Kesha’s new album leaps from danceable bangers to ballads and even to country, including a cover of “Old Flames (Can’t Hold a Candle to You).” The specter of Kesha’s fraught lawsuit against former producer Dr. Luke, whom she has accused of verbal, physical, and sexual abuse, hangs over Rainbow but never brings the album’s positive energy down.
In an album walk-through with NPR, she addresses album opener “Bastards,” saying, she “wrote that one because I don’t understand why people are so fucking mean to each other.” The song, a slow burner, is a dedication to self-empowerment and self-acceptance with its chorus “Don’t let the bastards get you down / Don’t let the assholes wear you out / Don’t let the mean girls take the crown / Don’t let the scumbags screw you ’round / Don’t let the bastards take you down.” Accepting and being yourself are major motifs on Rainbow and up show up in many songs across.
“Let ‘Em Talk,” the album’s second song, expands on the theme. “It’s about those same bastards that try to bring you down,” Kesha offers, adding, “you can’t stop them from talking about you, so just let them talk and…dance through it and laugh about it.” Fittingly, the song is more energetic with the Eagles of Death Metal adding a gutsy, chugging guitar riff and backing vocals.
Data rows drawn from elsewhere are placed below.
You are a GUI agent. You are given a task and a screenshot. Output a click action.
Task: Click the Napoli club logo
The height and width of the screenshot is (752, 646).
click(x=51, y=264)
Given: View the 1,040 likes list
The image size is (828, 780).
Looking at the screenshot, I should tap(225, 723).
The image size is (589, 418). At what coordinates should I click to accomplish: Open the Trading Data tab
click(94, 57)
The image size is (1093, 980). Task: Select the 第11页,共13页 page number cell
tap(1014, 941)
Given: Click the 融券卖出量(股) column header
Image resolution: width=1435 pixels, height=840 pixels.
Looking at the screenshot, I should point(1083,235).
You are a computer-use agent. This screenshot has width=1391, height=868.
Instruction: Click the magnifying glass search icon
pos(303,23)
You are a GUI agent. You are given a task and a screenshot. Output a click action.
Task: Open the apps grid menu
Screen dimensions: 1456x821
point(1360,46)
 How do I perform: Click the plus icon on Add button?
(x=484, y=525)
“Woman,” which follows and is no less energetic than “Let ‘Em Talk,” incorporates an element of contemporary soul music with The Dap-Kings’ horn section making a guest appearance along with Saundra Williams (of Saun and Starr and the late Sharon Jones’ Dapettes). It is the most assertive of these early tracks, though also the most playful, with Kesha and her producers bursting into laughter at multiple points in the song.
Other highlights include lead single “Praying” (produced by Ryan Lewis), the twangy and tongue-in-cheek “Hunt You Down” (featuring the crude but flawlessly delivered couplet “If you fuck around / Boy, I’ll hunt you down”), and “Boogie Feet,” which finds the Eagles of Death Metal making a second appearance.